Ortadoğu’da yaşanan siyasi belirsizliğin önümüzdeki dönemde de devam edeceğine yönelik algının, Türk yatırımcıları Asya-Pasifik ve Amerika gibi bölgelere yönelmeye iteceği tahmin ediliyor. 

 

Son iki yılda yurtdışında 5,2 milyar dolarlık sıfırdan yatırım ve 10 milyar dolarlık birleşme ve satın alma işlemi gerçekleştirildi

Rapor, Türk şirketlerinin, 2014-2015 döneminde yurtdışında gerçekleştirdiği birleşme ve satın alma işlemleri ile sıfırdan yatırımların da bir özetini sunuyor. Rapora göre; bölgesel ve küresel coğrafyada öne çıkmak isteyen Türk şirketleri, 2015 yılında yurtdışında 2,4 milyar dolarlık 52 sıfırdan yatırıma başladı (2014; 2,8 milyar dolar ve 100 yatırım). Buna ek olarak, yine 2015 yılında Türk şirketleri tarafından yurtdışında 3,5 milyar dolarlık 35 birleşme ve satın alma işlemi (2014; 6,5 milyar dolar ve 41 işlem) gerçekleştirildi.
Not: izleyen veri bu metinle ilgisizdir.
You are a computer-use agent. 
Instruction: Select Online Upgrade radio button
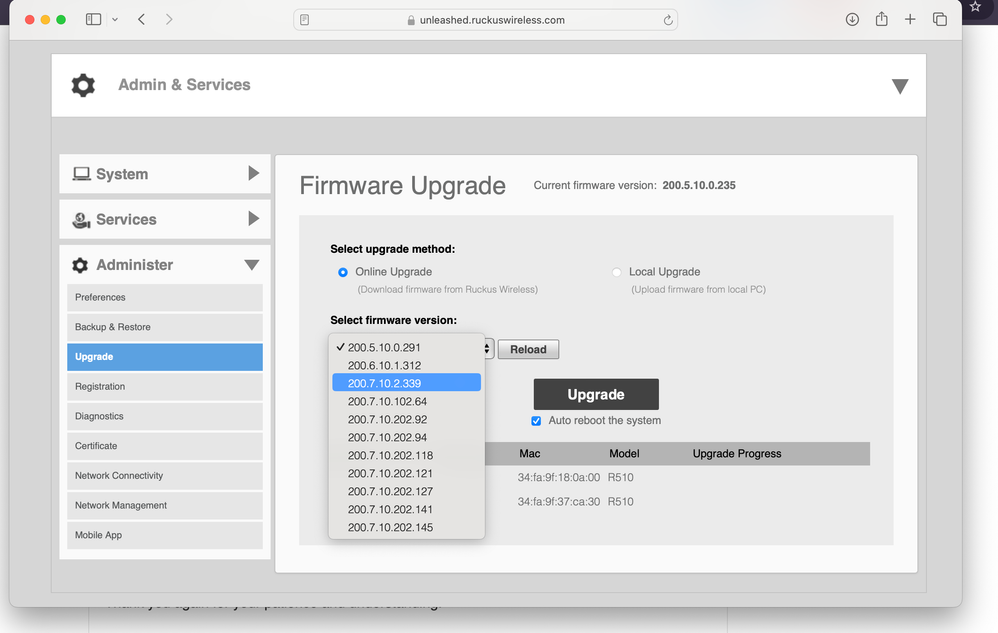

Üretim, perakende, finans ve altyapı sektörlerine yatırım ön planda

2014-2015 döneminde, Türk şirketlerinin yurtdışında yaptıkları birleşme ve satın alma işlemleri genellikle üretim ve altyapı sektörlerinde gerçekleşti. Bunları enerji, gayrimenkul, internet, mobil hizmetler ve teknoloji sektörleri izledi. Sıfırdan yatırımlarda ise üretim ve perakende sektörleri açık ara en çok tercih sektörler oldular. Finans, lojistik, ev aletleri, yiyecek-içecek ve inşaat sektörleri de sıfırdan yatırımlar açısından hareketli sektörler arasında yer aldılar.

 

Yüksek gelir grubunda yer alan ülkeler yatırımların adresi oldu

 

Almanya, ABD, Rusya, Birleşik Krallık ve İspanya gibi yüksek gelir grubunda yer alan ülkeler hem sıfırdan yatırımlar hem de birleşme ve satın almalar için tercih edilen ilk 10 ülke arasında yer buldu. 2014-2015 döneminde, birleşme ve satın alma işlemleri için tercih edilen ülkelerin başında 12 işlem ile ABD yer aldı. ABD’yi takiben; Almanya 9, Rusya 5, İtalya, Hırvatistan ve Hollanda 4’er işlemle sıralamada yerini aldı. Sıfırdan yatırımlarda ise, Almanya 32 yatırımla açık ara başı çekerken, Romanya 16, Makedonya 12, ABD 8 ve Rusya 8 yatırım ile Almanya’yı izlediler. 

 

 

 

 

 

Dış Ekonomik İlişkiler Kurulu (DEİK) Hakkında

Dış Ekonomik İlişkiler Kurulu (DEİK), Türk özel sektörünün dış ticaret, uluslararası yatırımlar, hizmetler, müteahhitlik ve lojistik başta olmak üzere,  dış ekonomik ilişkilerini yürütme, bu bağlamda yurt içi ve dışı yatırım imkânlarını araştırma, Türkiye’nin ihracatını artırmaya katkı sağlama ve benzeri iş geliştirme çalışmalarını koordine etmekle görevlidir.Bu amaçla 1986 yılında kurulan DEİK, 11 Eylül 2014’de çıkarılan 6552 sayılı kanunla yeni bir yapıya kavuşmuş, daha da güçlendirilerek “Türk özel sektörünün dış ekonomik ilişkilerini yürütme” görevini tamamıyla üstlenmiştir. Mayıs 2016 tarihi itibarıyla DEİK’in 104 kurucu kuruluşu, 126’sı ülke bazlı toplam 133 iş konseyi ve bu konseyleri oluşturan 1000’nin üzerinde üye firması ve üye firmalarının da DEİK bünyesinde 2000’e yakın temsilcisi bulunmaktadır.

İletişim:
Leyla Gülyurt
Deloitte Türkiye
Tel: +90 (212) 366 60 00
lgulyurt@deloitte.com                                            

Deloitte hakkında

Deloitte; İngiltere mevzuatına göre kurulmuş olan Deloitte Touche Tohmatsu Limited (“DTTL”) şirketini, üye firma ağındaki şirketlerden ve ilişkili tüzel kişiliklerden bir veya birden fazlasını ifade etmektedir. DTTL ve her bir üye firma ayrı ve bağımsız birer tüzel kişiliklerdir. DTTL (“Deloitte Global” olarak da anılmaktadır) müşterilere hizmet sunmamaktadır. DTTL ve üye firmalarının yasal yapısının detaylı açıklaması www.deloitte.com/about adresinde yer almaktadır.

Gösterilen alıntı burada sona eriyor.